Lewis was born in Kittery, Maine to Richard and Emma Lewis, the former being a retired United States Air Force sergeant with 12 years of military service. He was raised in Chicago, Illinois and graduated from Vanderpoel Elementary School and later Mendel Catholic Preparatory High School before proceeding to West Point in 1983. He graduated from West Point with a Bachelor of Science in mechanical engineering. Lewis was a student in the United States Naval War College from 2006 to 2007, where he received a master's degree in national security and strategic studies.

Military career

Lewis was commissioned into the Army as a second lieutenant in May 1987. Notable individuals in his class include Edward M. Daly (commander of United States Army Materiel Command), David Mikolaities (adjutant general of New Hampshire) and John H. Moellering Jr. (son of retired general John H. Moellering). Initially intending to become an infantry officer, a mentor inspired him to join the aviation branch instead.

Lewis had three combat tours in Iraq and Afghanistan as part of the 101st Airborne Division. His command assignments include being commander of the 159th Combat Aviation Brigade from 2008 to 2012. In Afghanistan, Lewis was deputy commanding general for support of the 101st Airborne Division, dual-hatted as deputy commanding general for support of Regional Command East from 2012 to 2014.
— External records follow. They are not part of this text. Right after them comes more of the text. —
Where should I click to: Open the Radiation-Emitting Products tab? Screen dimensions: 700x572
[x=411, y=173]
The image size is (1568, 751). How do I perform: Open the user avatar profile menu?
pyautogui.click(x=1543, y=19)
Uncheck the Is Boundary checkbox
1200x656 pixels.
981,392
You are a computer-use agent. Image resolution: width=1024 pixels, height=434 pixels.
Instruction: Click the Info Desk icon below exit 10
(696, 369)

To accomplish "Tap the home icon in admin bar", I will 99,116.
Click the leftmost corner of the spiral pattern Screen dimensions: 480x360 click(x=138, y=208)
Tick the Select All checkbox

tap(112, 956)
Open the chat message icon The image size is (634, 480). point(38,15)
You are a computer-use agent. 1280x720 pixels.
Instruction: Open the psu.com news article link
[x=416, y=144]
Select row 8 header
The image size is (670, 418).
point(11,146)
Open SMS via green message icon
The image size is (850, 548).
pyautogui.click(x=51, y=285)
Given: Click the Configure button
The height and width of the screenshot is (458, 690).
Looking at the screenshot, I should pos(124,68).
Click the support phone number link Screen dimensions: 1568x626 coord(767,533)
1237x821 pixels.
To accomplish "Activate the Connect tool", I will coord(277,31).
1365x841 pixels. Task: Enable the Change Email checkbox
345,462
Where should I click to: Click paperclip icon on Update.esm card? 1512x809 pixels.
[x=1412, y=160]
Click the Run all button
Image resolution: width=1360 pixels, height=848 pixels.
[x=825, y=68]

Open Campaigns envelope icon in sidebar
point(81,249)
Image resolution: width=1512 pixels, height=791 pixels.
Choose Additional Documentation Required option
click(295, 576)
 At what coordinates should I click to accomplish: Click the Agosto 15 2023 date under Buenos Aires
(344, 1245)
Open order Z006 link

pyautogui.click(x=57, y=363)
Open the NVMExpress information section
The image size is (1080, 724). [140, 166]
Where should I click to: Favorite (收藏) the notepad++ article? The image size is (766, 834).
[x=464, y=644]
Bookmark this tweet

Lewis later became military assistant to Ash Carter three times - when Carter was Under Secretary of Defense for Acquisition, Technology and Logistics, Deputy Secretary of Defense and finally Secretary of Defense. He also served as a member of Carter's SecDef transition team, introducing him to key senators and preparing him for his Senate confirmation hearing. He was chief of Army public affairs from 2014 to 2015, promoting to major general on January 7, 2014.

General James C. McConville was his commanding officer on all three of his combat deployments. McConville praised Lewis as "extremely competent" and "exactly the type of leader that we want at the highest levels of the Army". One of Lewis's mentors, former Army vice chief of staff Richard A. Cody commented that his protégé was an unambitious but principled officer, not "worried about the next rung on the ladder" but "worried about doing the right thing every day."

Retirement and demotion

On November 12, 2015, Lewis was relieved as senior military assistant to Secretary Carter and re-assigned as a special assistant to then Vice Chief of Staff of the Army Daniel B. Allyn. Carter cited "alleged misconduct" as the reason for his firing and directed the Inspector General to investigate the matter. Due to no longer holding a three-star position, Lewis was demoted to major general.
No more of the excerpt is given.